Estoy aquí —Sheng Yin inmediatamente rodeó a su hermana con sus brazos, atrayéndola hacia un fuerte abrazo.
—Les daré un momento —murmuró Yu Shuchang, echando un vistazo alrededor antes de darles espacio a las hermanas, desapareciendo en la sala de estar.
Sheng Yin gentilmente guio a Yu Holea hacia el sofá, sentándose a su lado.
—Cuéntame todo —dijo suavemente, apartando un mechón de cabello del rostro de Yu Holea.
Yu Holea sollozó, su voz temblorosa.
—Todo sucedió tan rápido.
Qiao Jun me llamó esta noche y dijo que necesitaba hablar.
Pensé que era algo menor, pero entonces… él me dijo que no podía seguir adelante con el compromiso.
Ni siquiera dio un motivo.
Simplemente… fríamente me pidió que lo cancelara.
—¿Dijo algo más?
—Sheng Yin apretó sus puños, luchando por mantener la compostura.
—No… todo parecía estar bien hasta ahora.
No entiendo por qué… por qué está haciendo esto —Yu Holea negó con la cabeza, lágrimas frescas recorriendo sus mejillas.
Los ojos de Sheng Yin se oscurecieron con ira.
……
3 horas antes.
Yu Holea terminó su sesión de fotos y fue a ducharse.
Después de la ducha, se sentó en su cama y empezó a revisar correos electrónicos cuando de repente Qiao Jun la llamó.

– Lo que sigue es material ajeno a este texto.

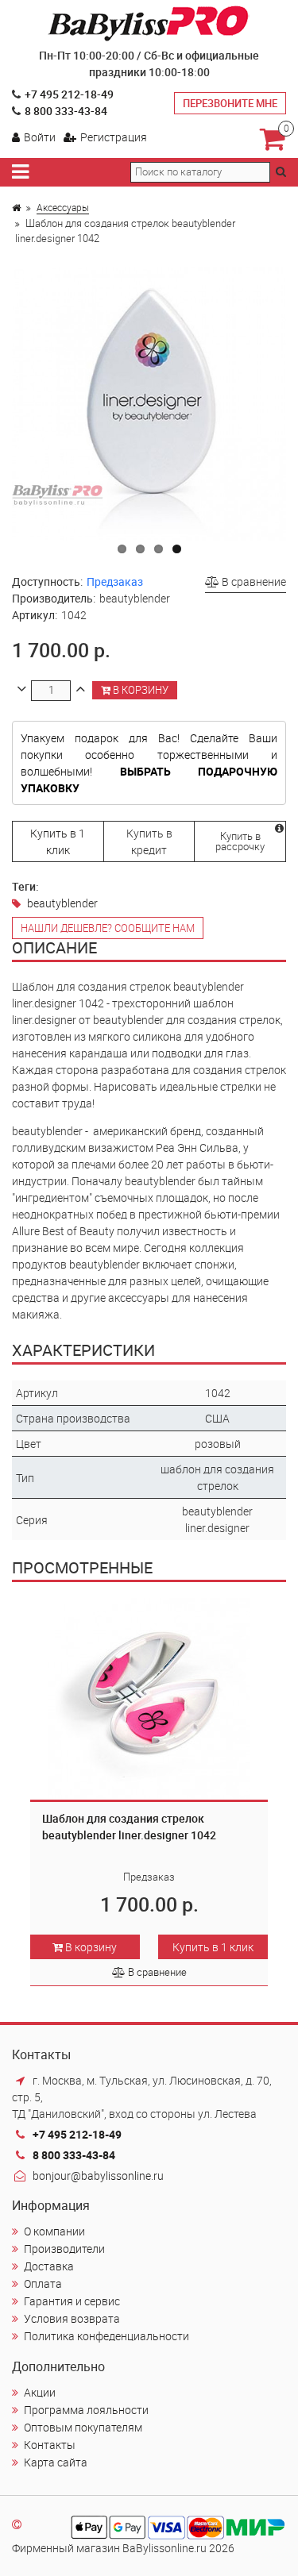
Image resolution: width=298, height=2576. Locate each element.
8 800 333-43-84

Yu Holea sonrió levemente y contestó la llamada.
—¿Hola?
—Necesitamos hablar.
Yu Holea se sorprendió por las palabras de Qiao Jun.
—¿Qué sucedió?
—Te lo diré una vez que vengas al restaurante del hotel donde te estás hospedando.
—¿Estás en mi hotel?
—preguntó Yu Holea sorprendida.
Una sensación dulce envolvió su corazón al saber que Qiao Jun había venido a su hotel solo para verla.
Sin pensarlo dos veces, Yu Holea aceptó y comenzó a alistarse.
Justo cuando salía de su habitación, vio a Vivian saliendo de la suya también.
Vivian estaba vestida con un hermoso mini-vestido negro y llevaba un maquillaje sexy.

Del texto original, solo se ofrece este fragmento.